Modulation Schemes for Functionalized Vesicle-based MC Transmitters

TL;DR

This paper introduces realistic modulation schemes for vesicle-based molecular transmitters, addressing biological hardware limitations to enhance communication reliability in molecular communication systems.

Contribution

It proposes two novel modulation schemes tailored for functionalized vesicle-based transmitters, mitigating memory effects caused by biological delays and noise.

Findings

Improved communication reliability demonstrated through numerical evaluations

Mitigation of transmitter-induced memory effects at low complexity

Enhanced physical realizability of molecular communication systems

Abstract

Molecular communication (MC) enables information exchange through the transmission of signaling molecules (SMs) and holds promise for many innovative applications. However, most existing works in MC rely on simplified transmitter (TX) models that do not account for the physical and biochemical limitations of realistic biological hardware and environments.

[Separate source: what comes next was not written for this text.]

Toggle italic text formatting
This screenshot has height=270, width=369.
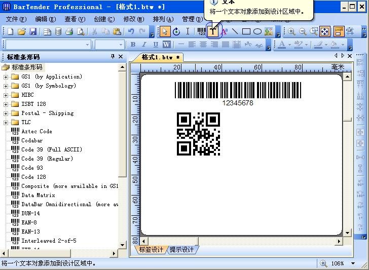[x=144, y=45]
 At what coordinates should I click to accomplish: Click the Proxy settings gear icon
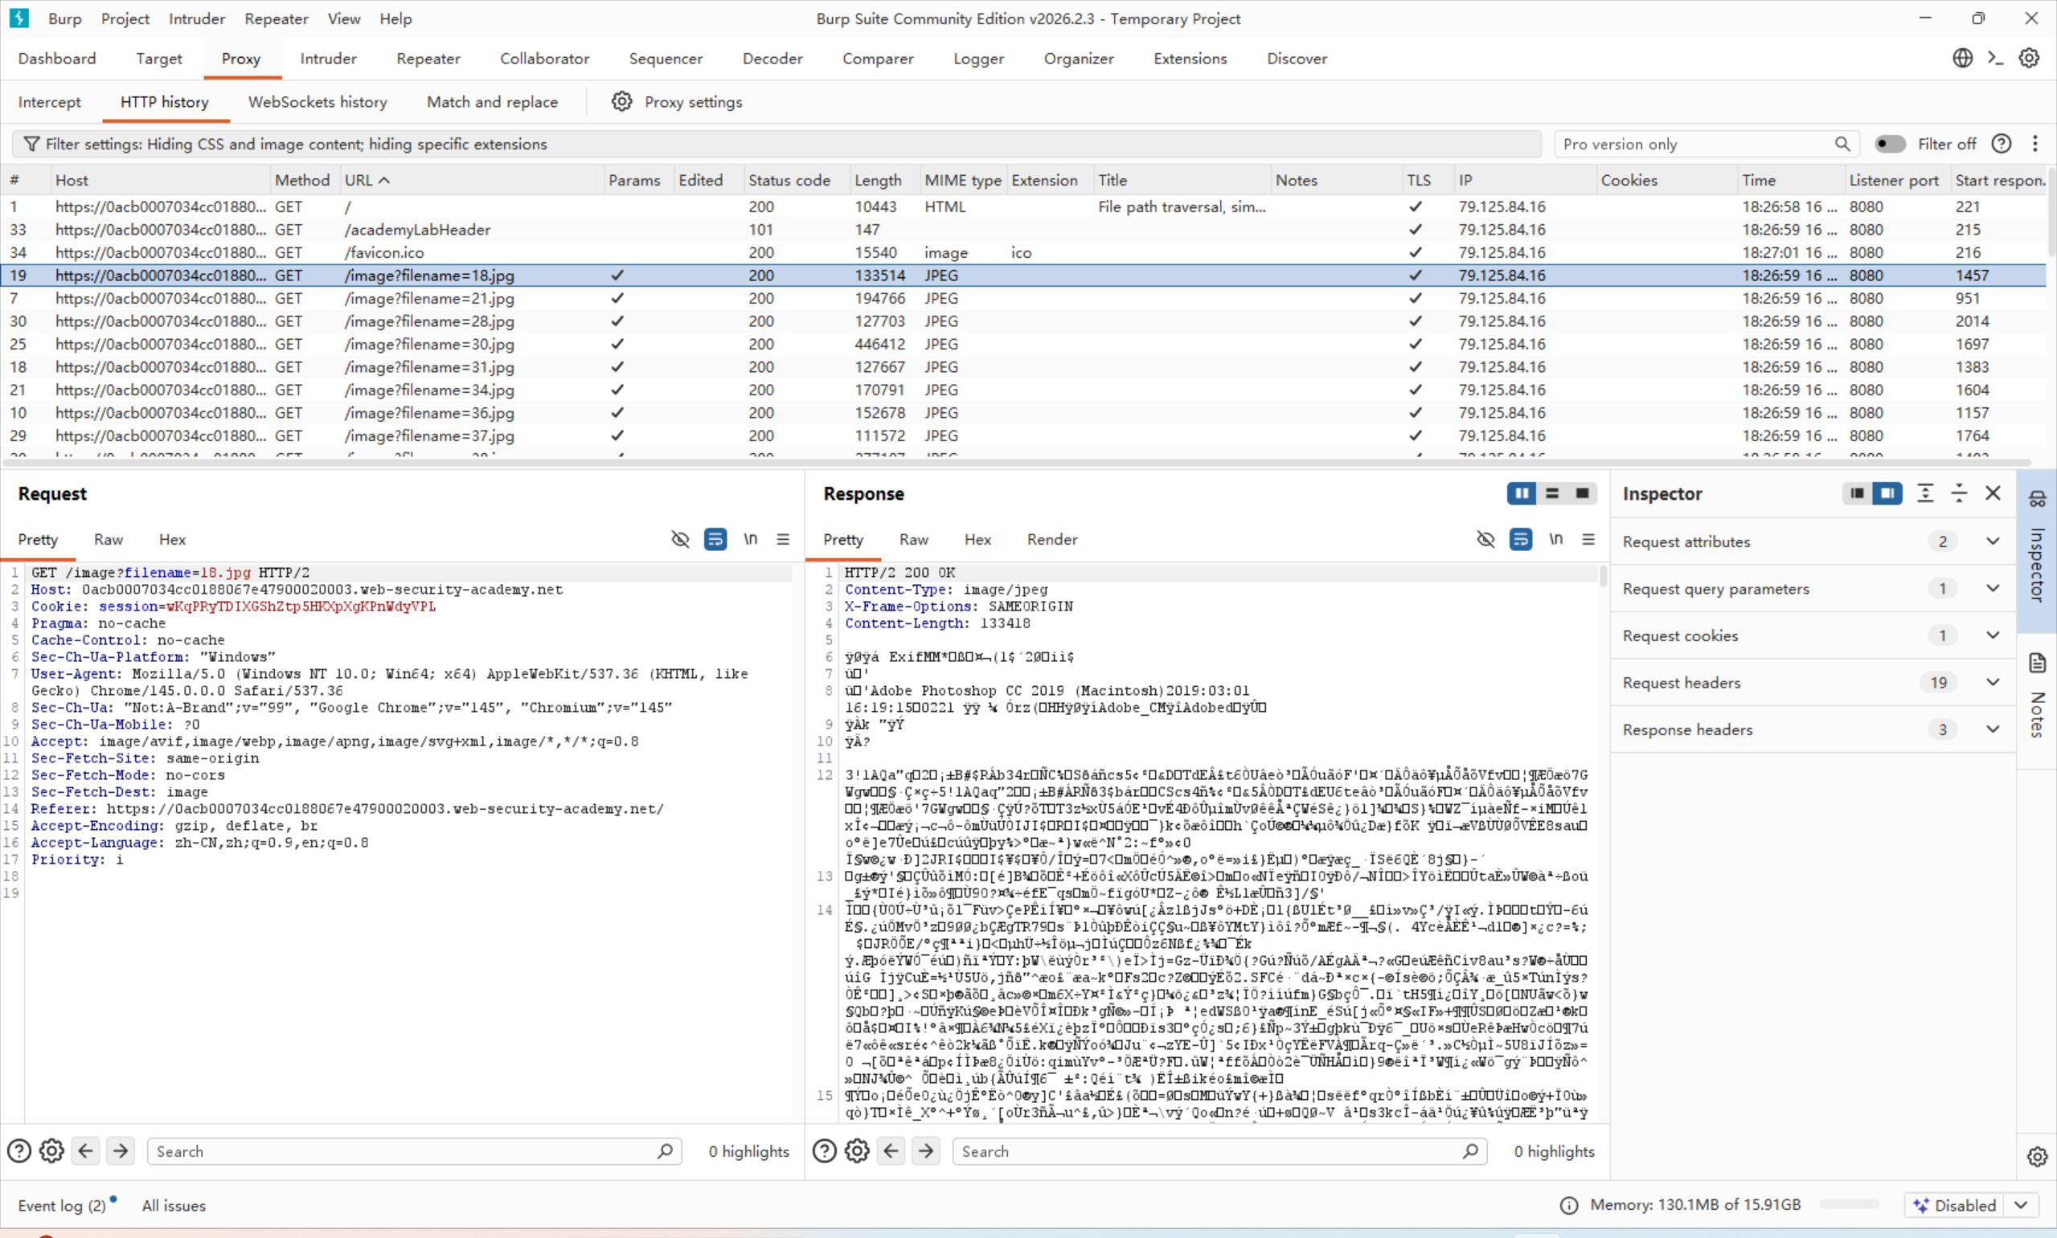tap(622, 102)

This work extends previous efforts toward developing models for practical MC systems by proposing a more realistic TX model that incorporates the delay in SM release and TX noise introduced by biological components. Building on this more realistic, functionalized vesicle-based TX model, we propose two novel modulation schemes specifically designed for this TX to mitigate TX-induced memory effects that arise from delayed and imperfectly controllable SM release. The proposed modulation schemes enable low-complexity receiver designs by mitigating memory effects directly at the TX. Numerical evaluations demonstrate that the proposed schemes improve communication reliability under realistic biochemical constraints, offering an important step toward physically realizable MC systems.